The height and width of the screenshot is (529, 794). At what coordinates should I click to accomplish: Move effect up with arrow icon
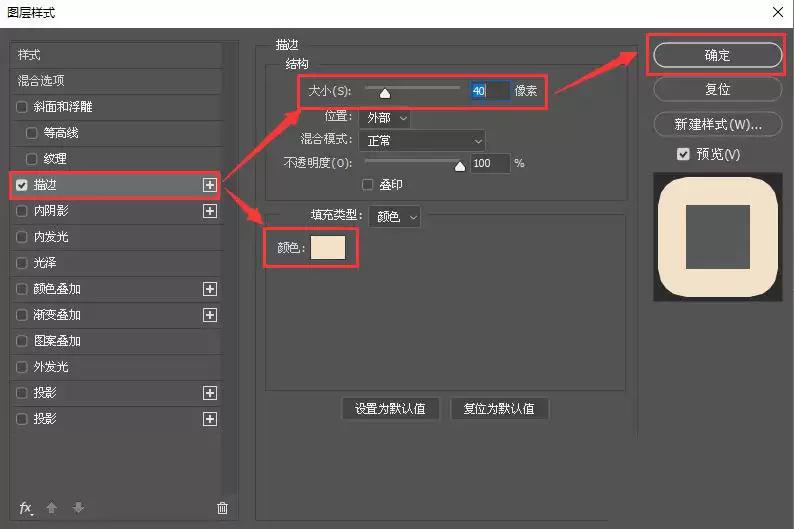[52, 508]
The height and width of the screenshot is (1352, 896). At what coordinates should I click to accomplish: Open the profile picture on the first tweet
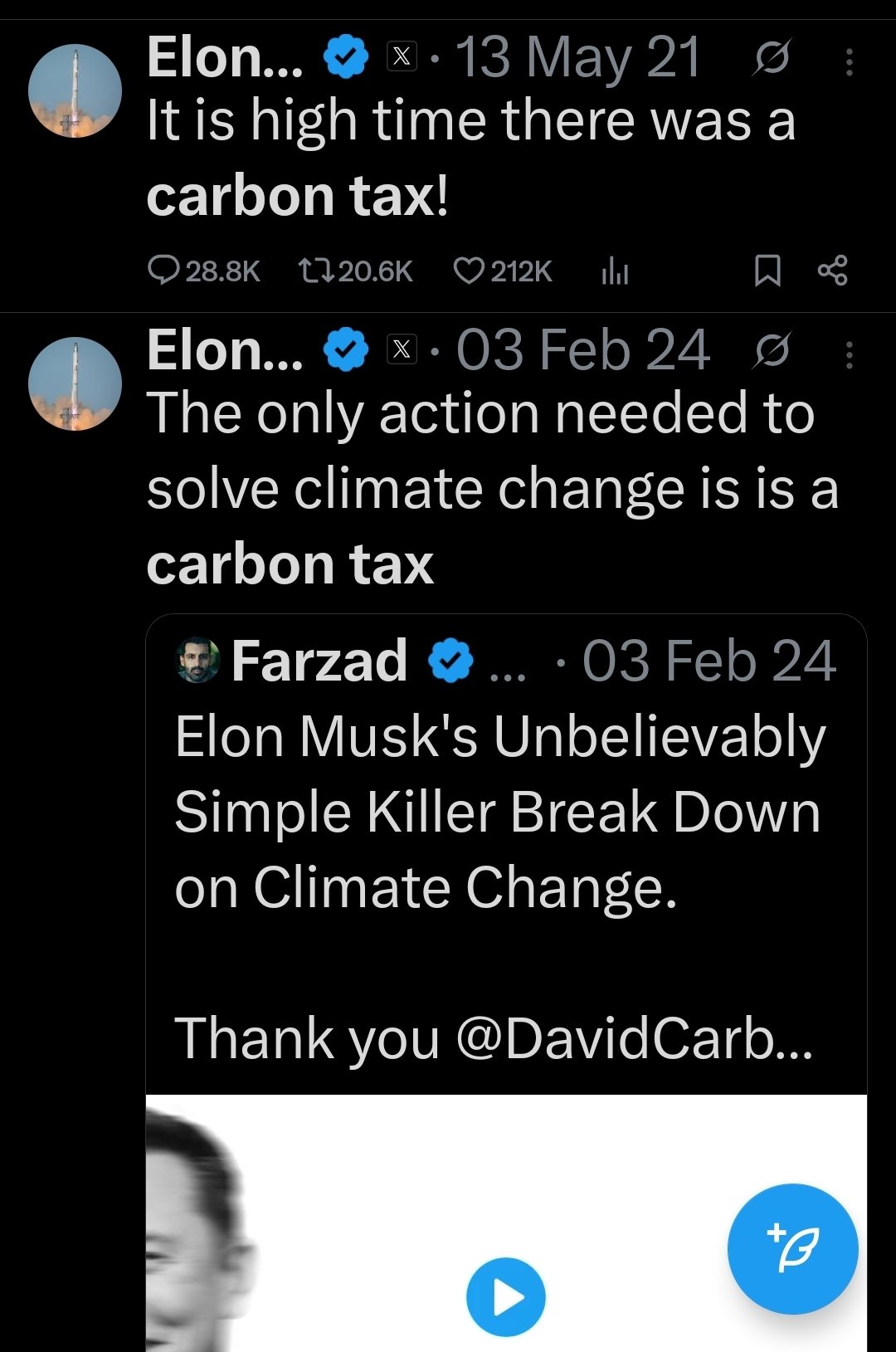click(75, 91)
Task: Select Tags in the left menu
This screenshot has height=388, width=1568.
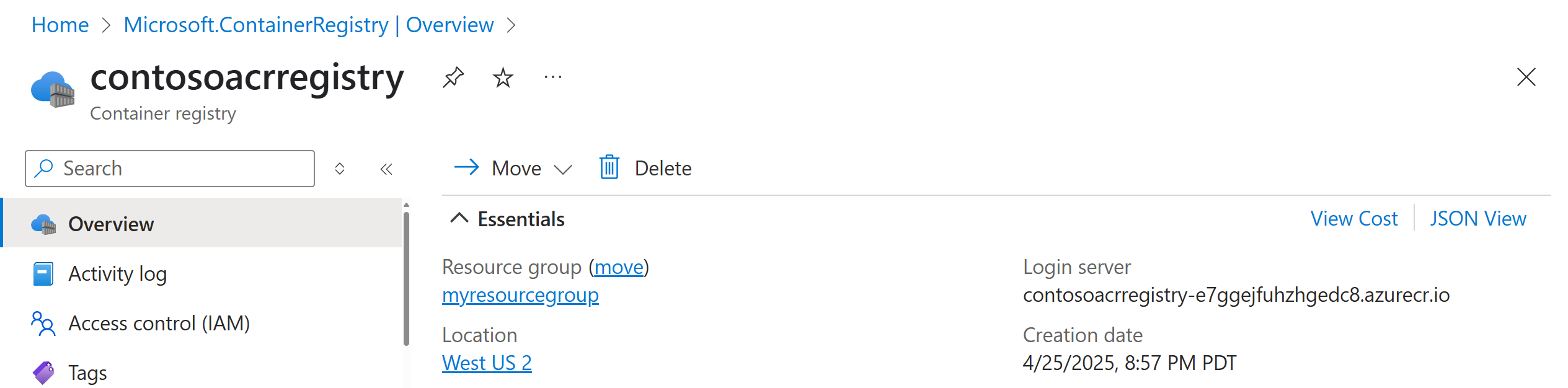Action: click(x=87, y=373)
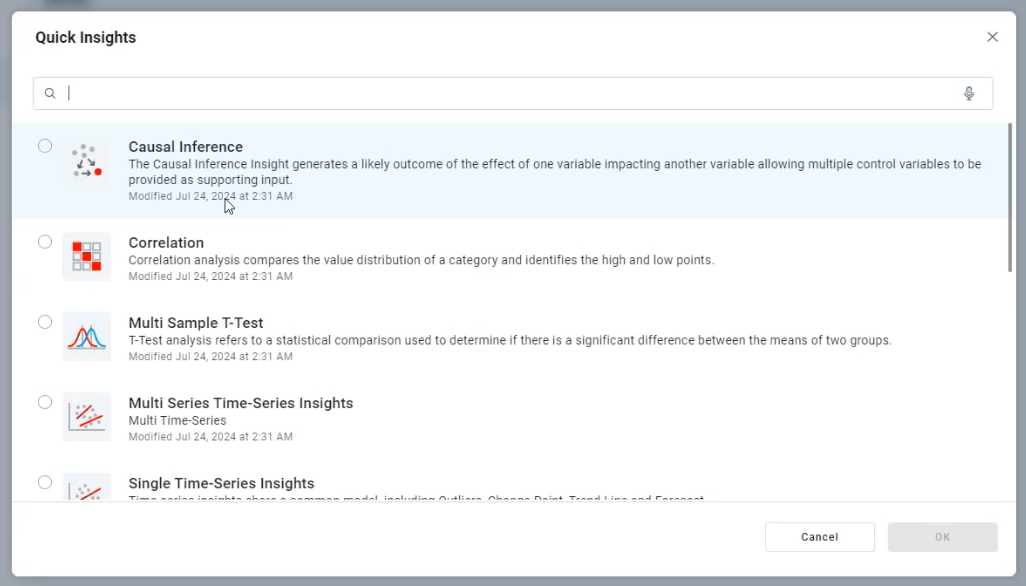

········

== PROBLEM ==
Quote the data above exactly from the line with "The height and width of the screenshot is (1352, 896)." to the line with "Task: Select Tags in the left menu", both ends counted, and nothing else. Pictures don't go in.

== RESULT FOR THIS TASK ==
The height and width of the screenshot is (1352, 896). At what coordinates should I click to accomplish: Open the profile picture on the first tweet
click(75, 91)
Task: Select Tags in the left menu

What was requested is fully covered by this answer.